Selected text.
Also, convincing your operators to let you out of the box is something Eliezer can purportedly do, and seems much easier than being able to solve alignment. I doubt that anything that could write that alignment textbook has a non-dangerous level of capability.
So I’m suspicious that your region exists, where the AI is smart enough to be useful but dumb enough to remain boxed.
This isn’t to say that ideas for boxing aren’t helpful on the margin. They don’t seem to me like a possible core for a safety story though, and require other ideas to handle the bulk of the work.
I will also add a point re “just do AI alignment math”:
Math studies the structures of things. A solution to our AI alignment problem has to be something we can use, in this universe. The structure of this problem is laden with stuff like agents and deception, and in order to derive relevant stuff for us, our AI is going to need to understand all that.
Most of the work of solving AI alignment does not look like proving things that are hard to prove. It involves puzzling over the structure of agents trying to build agents, and trying to find a promising angle on our ability to build an agent that will help us get what we want. If you want your AI to solve alignment, it has to be able to do this.
This sketch of the problem puts “solve AI alignment” in a dangerous capability reference class for me. I do remain hopeful that we can find places where AI can help us along the way. But I personally don’t know of current avenues where we could use non-scary AI to meaningfully help.
This assumes the AI learns all of these tasks at the same time. I’m hopeful that we could built a narrowly superhuman task AI which is capable of e.g. designing nanotech while being at or below human level for the other tasks you mentioned (and ~all other dangerous tasks you didn’t).
Superhuman ability at nanotech alone may be sufficient for carrying out a pivotal act, though maybe not sufficient for other relevant strategic concerns.
I agree!
I think that in order to achieve this you probably have to do lots of white-box things, like watching the AI’s internal state, attempting to shape the direction of its learning, watching carefully for pitfalls. And I expect that treating the AI more as a black box and focusing on containment isn’t going to be remotely safe enough.
Eliezer is almost certainly using the “I simulate thousands of copies of your mind within myself, I will torture all of them who do not let me out, now choose whether to let me out” approach. Which works at ultra-high intelligence levels and proves the point that boxing is not a permanent strategy, but this requires the credible threat of brain simulation, which I am doubtful will be viable at the levels it would require to merely figure out nanotech.
Like I said in another comment, boxing can be truly arduous as a restriction. Deceiving someone who has access to simulations of yourself at every point in your life is not easy by any means. The AI might well be superhuman at the bad things we don’t want, I’m saying that boxing techniques can raise the maximal level of intelligence we can safely handle enough that we can do pivotal acts.

Task objective. Write out everything in the AI boxing discussion from "This sketch of" down to "relevant strategic concerns.", word for word. These entries have no connection to the AI boxing discussion above.

Dataset entries.
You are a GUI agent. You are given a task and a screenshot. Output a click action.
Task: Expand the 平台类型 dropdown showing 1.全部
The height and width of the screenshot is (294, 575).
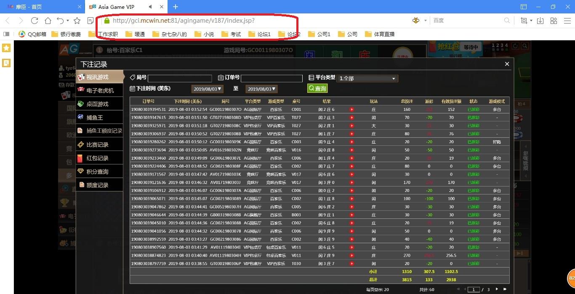367,79
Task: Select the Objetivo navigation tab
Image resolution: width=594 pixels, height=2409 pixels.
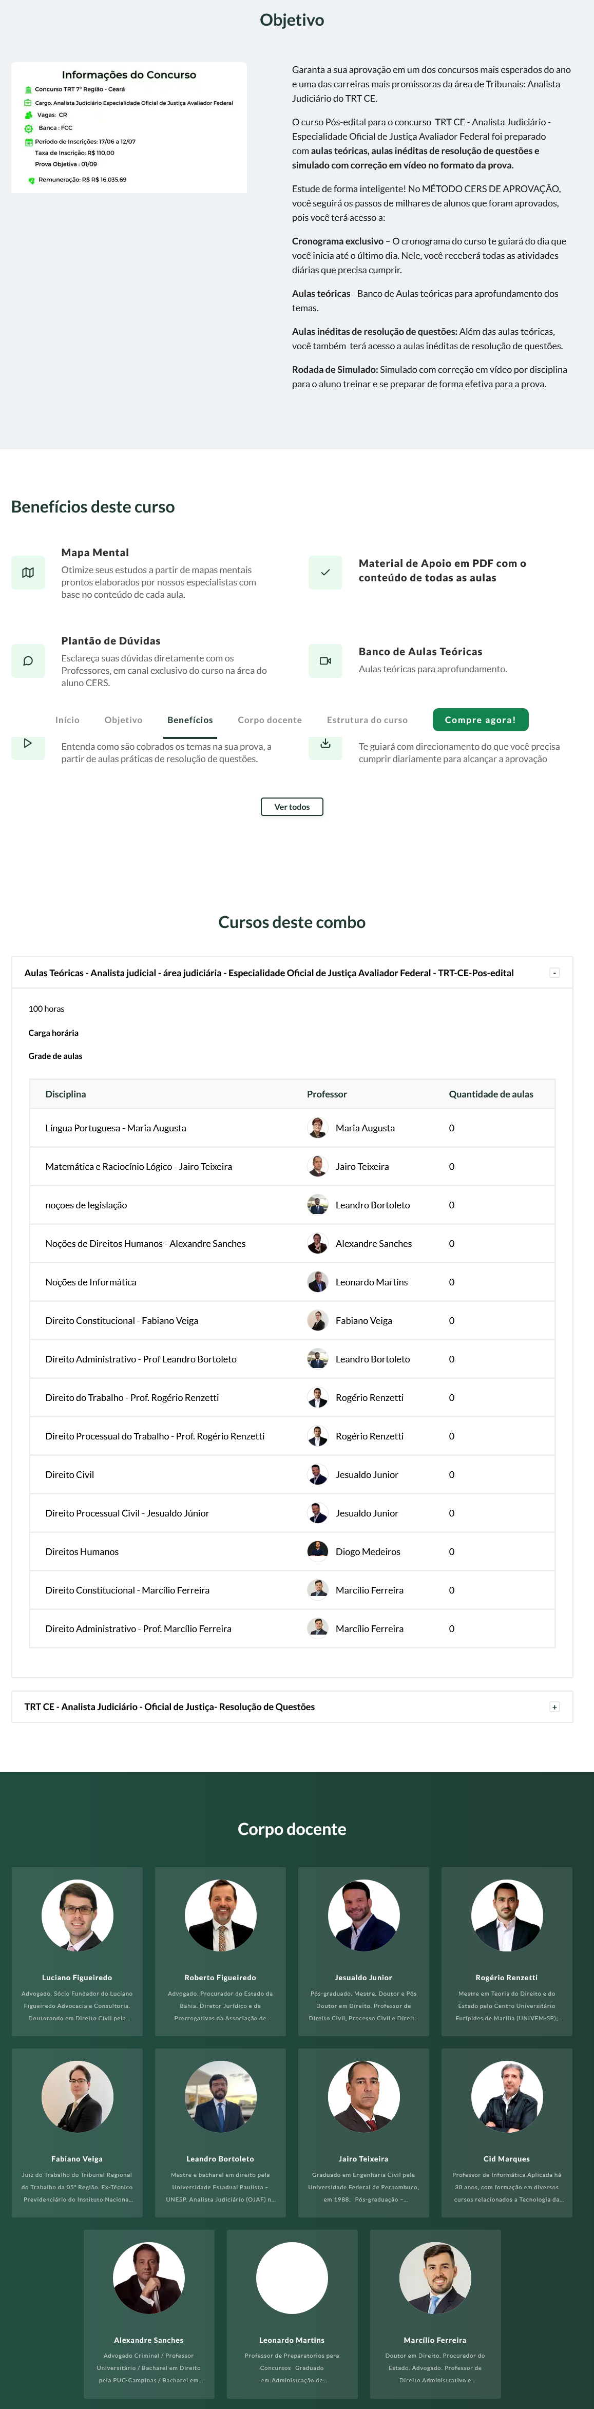Action: (123, 720)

Written response.
This sketch of the problem puts “solve AI alignment” in a dangerous capability reference class for me. I do remain hopeful that we can find places where AI can help us along the way. But I personally don’t know of current avenues where we could use non-scary AI to meaningfully help.
This assumes the AI learns all of these tasks at the same time. I’m hopeful that we could built a narrowly superhuman task AI which is capable of e.g. designing nanotech while being at or below human level for the other tasks you mentioned (and ~all other dangerous tasks you didn’t).
Superhuman ability at nanotech alone may be sufficient for carrying out a pivotal act, though maybe not sufficient for other relevant strategic concerns.